[Selected excerpt Boundary: Start]

Review by Evan Meena
The Fresh Fruit Festival this year sported one musical. But after seeing it, that’s enough. How can you top Chance: A Musical Play About Love, Risk & Getting It Right (I think just “Chance” would have sufficed.)
With touches of Boheme (not Rent), Falsettos and Kiss of the Spider Woman, along with some impressive dramatic touches, along with stunning performances, the evening was sure to please.
We meet Gregory, a lonely man who came to San Francisco to be free and found the exact opposite to be true. The death of his lover, decades ago, has left him empty and broken; scared to venture farther than his front door. Into his life walks – more like – appears … the Lady. This hallucination of the old movie sirens Greg so adores coerces him into meeting a young hustler named (you guessed it) Chance. Their tennis match romance becomes the two hours traffic of the stage. Each bringing fears and desires that seem to serve as bitter medicine to the other. Bitter medicine as each seems to recoil before enveloping and blossoming.
When things got too deep, in walks the Lady with a stunning movie musical-style number.
Craig Sculli was spot-on as Gregory. His tense posture filled the stage with angst and then his lovely voice showed us his soul; running apace was Matt ZanFagna as Chance. His humorous take on the rentboy made us feel for him as we see he was too good for his profession. Maybe he played his hand too soon in showing us his vulnerable side but that worked as he became aptly sympathetic. He too, did justice to the musical numbers.
But then there was Courter Simmons as “The Lady.” Mr. Simmons gave as near a perfect performance as the movie vixen from out of Greg’s mind. It would have been easy and permissible for Simmons to play campy and over the top drag-ish for the role and be totally entertaining, but his was not a drag performance, but a real woman. His wo-mannerisms were flawless for the role, his powerful voice fooled us into thinking he was a she, and his natural stage presence was worth the price of admission alone. At intermission, one patron turned to his friend who obviously brought him there and said “you mean that’s a man?”
Calli McCrae & Casey Bagnall made a refreshing Greek chorus zinging the crowd with the occasional outrageous one liner.
Richard Isen’s book could stand on its own for plot movement and pathos, with a spiritual reveal at the end that was inspired, but his music and lyrics, while they fit beautifully with his prose was almost too integral to the plot. Humming a familiar tune after the performance became a difficulty. But that’s getting ahead of things. What he gave us here was a perfect night in the musical theater.
Jonathan Cerullo’s use of stage was subtle and intimate and gave us a panorama of locations quite well and the lighting and imaginative projections were the right touch as if they gave birth to the Lady.
Produced by Anne Nygren Doherty and the New Musical Theatre of San Francisco, Chance was a joyous and romantic event that forced more than a few tears from its onlookers. Hopefully she’ll take another “chance” and bring back to these shores again … soon.

[Selected excerpt Boundary: End]
[Material provided Boundary: Start]

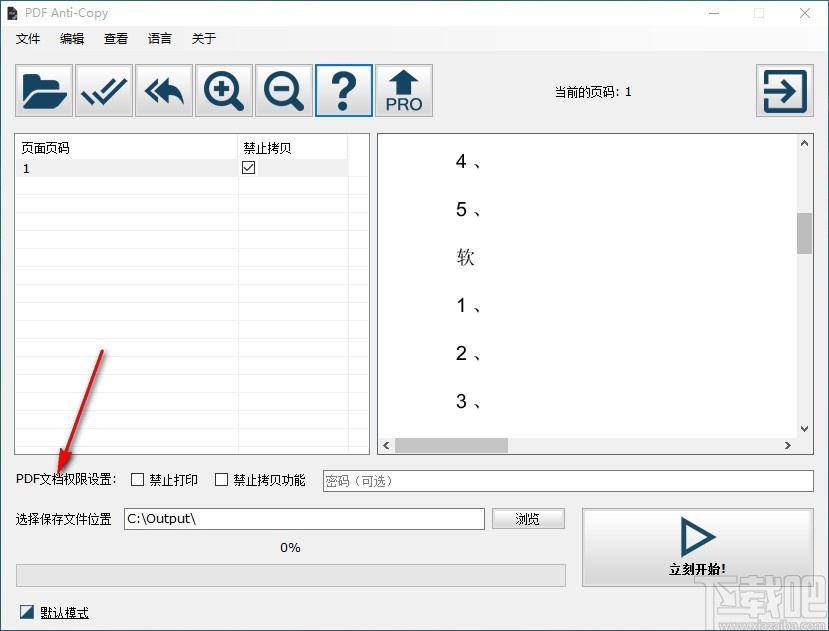Deselect pages using the rewind arrows icon

point(163,90)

[Material provided Boundary: End]

__Explore the material__:
**a.** Translate this sentence from the theater review into Spanish: "Calli McCrae & Casey Bagnall made a refreshing Greek chorus zinging the crowd with the occasional outrageous one liner."
**b.** Duplicate a passage of the theater review word for word: begin at the words "We meet Gregory, a" and stop after the words "movie musical-style number.".

__Problem solutions__:
**a.** Calli McCrae y Casey Bagnall formaron un refrescante coro griego que provocaba al público con alguna que otra frase ingeniosa y escandalosa.

**b.**
We meet Gregory, a lonely man who came to San Francisco to be free and found the exact opposite to be true. The death of his lover, decades ago, has left him empty and broken; scared to venture farther than his front door. Into his life walks – more like – appears … the Lady. This hallucination of the old movie sirens Greg so adores coerces him into meeting a young hustler named (you guessed it) Chance. Their tennis match romance becomes the two hours traffic of the stage. Each bringing fears and desires that seem to serve as bitter medicine to the other. Bitter medicine as each seems to recoil before enveloping and blossoming.
When things got too deep, in walks the Lady with a stunning movie musical-style number.